● **Supplied records**:
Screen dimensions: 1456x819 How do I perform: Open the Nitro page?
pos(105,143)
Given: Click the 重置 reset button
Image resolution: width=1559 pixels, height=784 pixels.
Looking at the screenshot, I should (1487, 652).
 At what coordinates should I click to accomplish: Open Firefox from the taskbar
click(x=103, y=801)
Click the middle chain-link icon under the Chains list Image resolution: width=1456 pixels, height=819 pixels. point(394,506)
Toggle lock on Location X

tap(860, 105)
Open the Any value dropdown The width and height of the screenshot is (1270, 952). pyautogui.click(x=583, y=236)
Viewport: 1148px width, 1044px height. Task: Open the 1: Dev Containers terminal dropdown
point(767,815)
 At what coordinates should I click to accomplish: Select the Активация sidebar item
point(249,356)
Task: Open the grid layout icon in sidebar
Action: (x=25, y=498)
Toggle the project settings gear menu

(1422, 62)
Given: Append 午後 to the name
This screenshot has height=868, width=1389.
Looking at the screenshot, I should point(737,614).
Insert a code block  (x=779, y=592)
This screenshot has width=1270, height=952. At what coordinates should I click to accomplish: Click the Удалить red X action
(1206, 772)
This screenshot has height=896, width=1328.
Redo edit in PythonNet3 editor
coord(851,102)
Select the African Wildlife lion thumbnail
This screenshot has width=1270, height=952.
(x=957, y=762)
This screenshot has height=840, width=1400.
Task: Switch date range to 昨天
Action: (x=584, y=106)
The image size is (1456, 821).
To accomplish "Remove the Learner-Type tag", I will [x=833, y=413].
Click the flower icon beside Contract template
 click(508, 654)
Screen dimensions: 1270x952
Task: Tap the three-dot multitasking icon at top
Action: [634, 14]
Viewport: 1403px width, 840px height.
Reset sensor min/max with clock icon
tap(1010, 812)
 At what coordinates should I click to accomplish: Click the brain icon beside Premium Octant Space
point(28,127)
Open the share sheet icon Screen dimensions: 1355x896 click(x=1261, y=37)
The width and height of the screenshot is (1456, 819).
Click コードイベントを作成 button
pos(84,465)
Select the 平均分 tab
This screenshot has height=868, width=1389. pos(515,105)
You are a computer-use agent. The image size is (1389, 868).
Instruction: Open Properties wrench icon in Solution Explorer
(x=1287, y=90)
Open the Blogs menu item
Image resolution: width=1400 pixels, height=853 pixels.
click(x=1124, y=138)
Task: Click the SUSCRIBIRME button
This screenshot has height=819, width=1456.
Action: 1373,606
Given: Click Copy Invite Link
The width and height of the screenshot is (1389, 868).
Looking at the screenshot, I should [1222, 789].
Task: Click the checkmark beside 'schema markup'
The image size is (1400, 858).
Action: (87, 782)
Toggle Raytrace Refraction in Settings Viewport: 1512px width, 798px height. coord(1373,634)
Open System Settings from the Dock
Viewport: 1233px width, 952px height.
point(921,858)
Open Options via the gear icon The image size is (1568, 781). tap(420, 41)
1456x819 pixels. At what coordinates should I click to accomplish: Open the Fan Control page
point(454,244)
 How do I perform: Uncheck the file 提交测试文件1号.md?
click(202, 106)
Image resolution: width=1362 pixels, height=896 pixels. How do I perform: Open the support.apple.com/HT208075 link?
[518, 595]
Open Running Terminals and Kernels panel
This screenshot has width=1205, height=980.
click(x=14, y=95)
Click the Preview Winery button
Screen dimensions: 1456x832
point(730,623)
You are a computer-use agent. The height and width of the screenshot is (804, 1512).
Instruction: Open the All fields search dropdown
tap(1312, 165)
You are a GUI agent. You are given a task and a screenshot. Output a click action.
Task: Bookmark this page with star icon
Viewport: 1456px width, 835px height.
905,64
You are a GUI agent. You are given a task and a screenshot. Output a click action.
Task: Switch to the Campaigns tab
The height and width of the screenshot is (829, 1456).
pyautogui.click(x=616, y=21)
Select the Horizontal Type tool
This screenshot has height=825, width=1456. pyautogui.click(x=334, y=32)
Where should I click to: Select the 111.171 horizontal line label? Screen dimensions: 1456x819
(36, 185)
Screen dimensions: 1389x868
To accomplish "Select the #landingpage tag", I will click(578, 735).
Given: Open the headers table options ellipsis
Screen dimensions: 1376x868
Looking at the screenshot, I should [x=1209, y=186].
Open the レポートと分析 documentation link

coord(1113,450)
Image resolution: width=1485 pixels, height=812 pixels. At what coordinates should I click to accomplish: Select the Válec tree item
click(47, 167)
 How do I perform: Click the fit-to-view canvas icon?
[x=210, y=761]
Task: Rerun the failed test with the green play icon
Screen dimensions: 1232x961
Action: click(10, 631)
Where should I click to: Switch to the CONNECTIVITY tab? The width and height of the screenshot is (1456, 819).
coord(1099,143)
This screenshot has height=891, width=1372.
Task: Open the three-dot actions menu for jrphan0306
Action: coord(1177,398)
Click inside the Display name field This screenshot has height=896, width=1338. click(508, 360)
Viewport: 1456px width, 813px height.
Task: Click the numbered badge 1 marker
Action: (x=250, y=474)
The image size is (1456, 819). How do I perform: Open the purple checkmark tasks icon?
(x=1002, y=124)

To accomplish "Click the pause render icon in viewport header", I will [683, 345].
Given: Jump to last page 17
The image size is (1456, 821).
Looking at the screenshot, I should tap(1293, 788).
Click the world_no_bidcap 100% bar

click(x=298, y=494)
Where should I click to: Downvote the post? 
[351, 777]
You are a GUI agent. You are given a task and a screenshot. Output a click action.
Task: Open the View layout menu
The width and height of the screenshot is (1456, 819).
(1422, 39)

● **Work required**: Reproduce the material above exactly; please quote every line of it.

● **Response area**:
Screen dimensions: 1456x819 How do I perform: Open the Nitro page?
pos(105,143)
Given: Click the 重置 reset button
Image resolution: width=1559 pixels, height=784 pixels.
Looking at the screenshot, I should (1487, 652).
 At what coordinates should I click to accomplish: Open Firefox from the taskbar
click(x=103, y=801)
Click the middle chain-link icon under the Chains list Image resolution: width=1456 pixels, height=819 pixels. point(394,506)
Toggle lock on Location X

tap(860, 105)
Open the Any value dropdown The width and height of the screenshot is (1270, 952). pyautogui.click(x=583, y=236)
Viewport: 1148px width, 1044px height. Task: Open the 1: Dev Containers terminal dropdown
point(767,815)
 At what coordinates should I click to accomplish: Select the Активация sidebar item
point(249,356)
Task: Open the grid layout icon in sidebar
Action: (x=25, y=498)
Toggle the project settings gear menu

(1422, 62)
Given: Append 午後 to the name
This screenshot has height=868, width=1389.
Looking at the screenshot, I should point(737,614).
Insert a code block  (x=779, y=592)
This screenshot has width=1270, height=952. At what coordinates should I click to accomplish: Click the Удалить red X action
(1206, 772)
This screenshot has height=896, width=1328.
Redo edit in PythonNet3 editor
coord(851,102)
Select the African Wildlife lion thumbnail
This screenshot has width=1270, height=952.
(x=957, y=762)
This screenshot has height=840, width=1400.
Task: Switch date range to 昨天
Action: (x=584, y=106)
The image size is (1456, 821).
To accomplish "Remove the Learner-Type tag", I will [x=833, y=413].
Click the flower icon beside Contract template
 click(508, 654)
Screen dimensions: 1270x952
Task: Tap the three-dot multitasking icon at top
Action: [634, 14]
Viewport: 1403px width, 840px height.
Reset sensor min/max with clock icon
tap(1010, 812)
 At what coordinates should I click to accomplish: Click the brain icon beside Premium Octant Space
point(28,127)
Open the share sheet icon Screen dimensions: 1355x896 click(x=1261, y=37)
The width and height of the screenshot is (1456, 819).
Click コードイベントを作成 button
pos(84,465)
Select the 平均分 tab
This screenshot has height=868, width=1389. pos(515,105)
You are a computer-use agent. The image size is (1389, 868).
Instruction: Open Properties wrench icon in Solution Explorer
(x=1287, y=90)
Open the Blogs menu item
Image resolution: width=1400 pixels, height=853 pixels.
click(x=1124, y=138)
Task: Click the SUSCRIBIRME button
This screenshot has height=819, width=1456.
Action: 1373,606
Given: Click Copy Invite Link
The width and height of the screenshot is (1389, 868).
Looking at the screenshot, I should [1222, 789].
Task: Click the checkmark beside 'schema markup'
The image size is (1400, 858).
Action: (87, 782)
Toggle Raytrace Refraction in Settings Viewport: 1512px width, 798px height. coord(1373,634)
Open System Settings from the Dock
Viewport: 1233px width, 952px height.
point(921,858)
Open Options via the gear icon The image size is (1568, 781). tap(420, 41)
1456x819 pixels. At what coordinates should I click to accomplish: Open the Fan Control page
point(454,244)
 How do I perform: Uncheck the file 提交测试文件1号.md?
click(202, 106)
Image resolution: width=1362 pixels, height=896 pixels. How do I perform: Open the support.apple.com/HT208075 link?
[518, 595]
Open Running Terminals and Kernels panel
This screenshot has width=1205, height=980.
click(x=14, y=95)
Click the Preview Winery button
Screen dimensions: 1456x832
point(730,623)
You are a computer-use agent. The height and width of the screenshot is (804, 1512).
Instruction: Open the All fields search dropdown
tap(1312, 165)
You are a GUI agent. You are given a task and a screenshot. Output a click action.
Task: Bookmark this page with star icon
Viewport: 1456px width, 835px height.
905,64
You are a GUI agent. You are given a task and a screenshot. Output a click action.
Task: Switch to the Campaigns tab
The height and width of the screenshot is (829, 1456).
pyautogui.click(x=616, y=21)
Select the Horizontal Type tool
This screenshot has height=825, width=1456. pyautogui.click(x=334, y=32)
Where should I click to: Select the 111.171 horizontal line label? Screen dimensions: 1456x819
(36, 185)
Screen dimensions: 1389x868
To accomplish "Select the #landingpage tag", I will click(578, 735).
Given: Open the headers table options ellipsis
Screen dimensions: 1376x868
Looking at the screenshot, I should [x=1209, y=186].
Open the レポートと分析 documentation link

coord(1113,450)
Image resolution: width=1485 pixels, height=812 pixels. At what coordinates should I click to accomplish: Select the Válec tree item
click(47, 167)
 How do I perform: Click the fit-to-view canvas icon?
[x=210, y=761]
Task: Rerun the failed test with the green play icon
Screen dimensions: 1232x961
Action: click(10, 631)
Where should I click to: Switch to the CONNECTIVITY tab? The width and height of the screenshot is (1456, 819).
coord(1099,143)
This screenshot has height=891, width=1372.
Task: Open the three-dot actions menu for jrphan0306
Action: coord(1177,398)
Click inside the Display name field This screenshot has height=896, width=1338. click(508, 360)
Viewport: 1456px width, 813px height.
Task: Click the numbered badge 1 marker
Action: (x=250, y=474)
The image size is (1456, 819). How do I perform: Open the purple checkmark tasks icon?
(x=1002, y=124)

To accomplish "Click the pause render icon in viewport header", I will [683, 345].
Given: Jump to last page 17
The image size is (1456, 821).
Looking at the screenshot, I should tap(1293, 788).
Click the world_no_bidcap 100% bar

click(x=298, y=494)
Where should I click to: Downvote the post? 
[351, 777]
You are a GUI agent. You are given a task and a screenshot. Output a click action.
Task: Open the View layout menu
The width and height of the screenshot is (1456, 819).
(1422, 39)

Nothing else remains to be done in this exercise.